▶ Problem to solve
Beneath this task is a listing; retype all of it exactly.

======== Excerpted records ========

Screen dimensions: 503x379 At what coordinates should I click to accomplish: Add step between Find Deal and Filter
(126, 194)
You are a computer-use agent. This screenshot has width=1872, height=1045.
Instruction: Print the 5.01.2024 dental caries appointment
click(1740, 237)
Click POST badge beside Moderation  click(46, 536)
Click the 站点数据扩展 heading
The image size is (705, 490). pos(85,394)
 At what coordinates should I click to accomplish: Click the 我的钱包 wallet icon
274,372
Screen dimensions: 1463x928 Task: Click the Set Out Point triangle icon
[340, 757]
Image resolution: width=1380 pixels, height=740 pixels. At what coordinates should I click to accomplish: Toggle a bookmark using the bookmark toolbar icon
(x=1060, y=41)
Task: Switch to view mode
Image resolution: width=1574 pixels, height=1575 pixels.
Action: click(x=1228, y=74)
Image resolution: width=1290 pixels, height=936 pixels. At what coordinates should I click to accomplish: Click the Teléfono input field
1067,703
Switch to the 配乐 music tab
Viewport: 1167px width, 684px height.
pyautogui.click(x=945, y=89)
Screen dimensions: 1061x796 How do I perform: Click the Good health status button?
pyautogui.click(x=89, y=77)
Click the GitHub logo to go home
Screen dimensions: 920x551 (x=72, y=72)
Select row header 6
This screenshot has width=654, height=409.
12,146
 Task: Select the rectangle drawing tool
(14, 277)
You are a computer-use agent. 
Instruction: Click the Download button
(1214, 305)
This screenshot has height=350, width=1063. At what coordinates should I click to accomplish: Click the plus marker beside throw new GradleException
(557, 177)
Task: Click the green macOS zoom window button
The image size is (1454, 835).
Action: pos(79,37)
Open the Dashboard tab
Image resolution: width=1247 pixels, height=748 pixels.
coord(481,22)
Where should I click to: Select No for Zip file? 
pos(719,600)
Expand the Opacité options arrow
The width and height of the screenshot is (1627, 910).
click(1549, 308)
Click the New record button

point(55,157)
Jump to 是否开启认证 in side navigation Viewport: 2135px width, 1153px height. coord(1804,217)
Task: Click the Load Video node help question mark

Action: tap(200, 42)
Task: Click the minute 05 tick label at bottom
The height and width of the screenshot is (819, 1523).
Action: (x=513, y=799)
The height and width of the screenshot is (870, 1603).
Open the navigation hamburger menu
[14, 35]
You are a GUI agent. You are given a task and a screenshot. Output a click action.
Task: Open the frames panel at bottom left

========

▶ Output
Screen dimensions: 503x379 At what coordinates should I click to accomplish: Add step between Find Deal and Filter
(126, 194)
You are a computer-use agent. This screenshot has width=1872, height=1045.
Instruction: Print the 5.01.2024 dental caries appointment
click(1740, 237)
Click POST badge beside Moderation  click(46, 536)
Click the 站点数据扩展 heading
The image size is (705, 490). pos(85,394)
 At what coordinates should I click to accomplish: Click the 我的钱包 wallet icon
274,372
Screen dimensions: 1463x928 Task: Click the Set Out Point triangle icon
[340, 757]
Image resolution: width=1380 pixels, height=740 pixels. At what coordinates should I click to accomplish: Toggle a bookmark using the bookmark toolbar icon
(x=1060, y=41)
Task: Switch to view mode
Image resolution: width=1574 pixels, height=1575 pixels.
Action: click(x=1228, y=74)
Image resolution: width=1290 pixels, height=936 pixels. At what coordinates should I click to accomplish: Click the Teléfono input field
1067,703
Switch to the 配乐 music tab
Viewport: 1167px width, 684px height.
pyautogui.click(x=945, y=89)
Screen dimensions: 1061x796 How do I perform: Click the Good health status button?
pyautogui.click(x=89, y=77)
Click the GitHub logo to go home
Screen dimensions: 920x551 (x=72, y=72)
Select row header 6
This screenshot has width=654, height=409.
12,146
 Task: Select the rectangle drawing tool
(14, 277)
You are a computer-use agent. 
Instruction: Click the Download button
(1214, 305)
This screenshot has height=350, width=1063. At what coordinates should I click to accomplish: Click the plus marker beside throw new GradleException
(557, 177)
Task: Click the green macOS zoom window button
The image size is (1454, 835).
Action: pos(79,37)
Open the Dashboard tab
Image resolution: width=1247 pixels, height=748 pixels.
coord(481,22)
Where should I click to: Select No for Zip file? 
pos(719,600)
Expand the Opacité options arrow
The width and height of the screenshot is (1627, 910).
click(1549, 308)
Click the New record button

point(55,157)
Jump to 是否开启认证 in side navigation Viewport: 2135px width, 1153px height. coord(1804,217)
Task: Click the Load Video node help question mark

Action: tap(200, 42)
Task: Click the minute 05 tick label at bottom
The height and width of the screenshot is (819, 1523).
Action: (x=513, y=799)
The height and width of the screenshot is (870, 1603).
Open the navigation hamburger menu
[14, 35]
You are a GUI agent. You are given a task and a screenshot. Output a click action.
Task: Open the frames panel at bottom left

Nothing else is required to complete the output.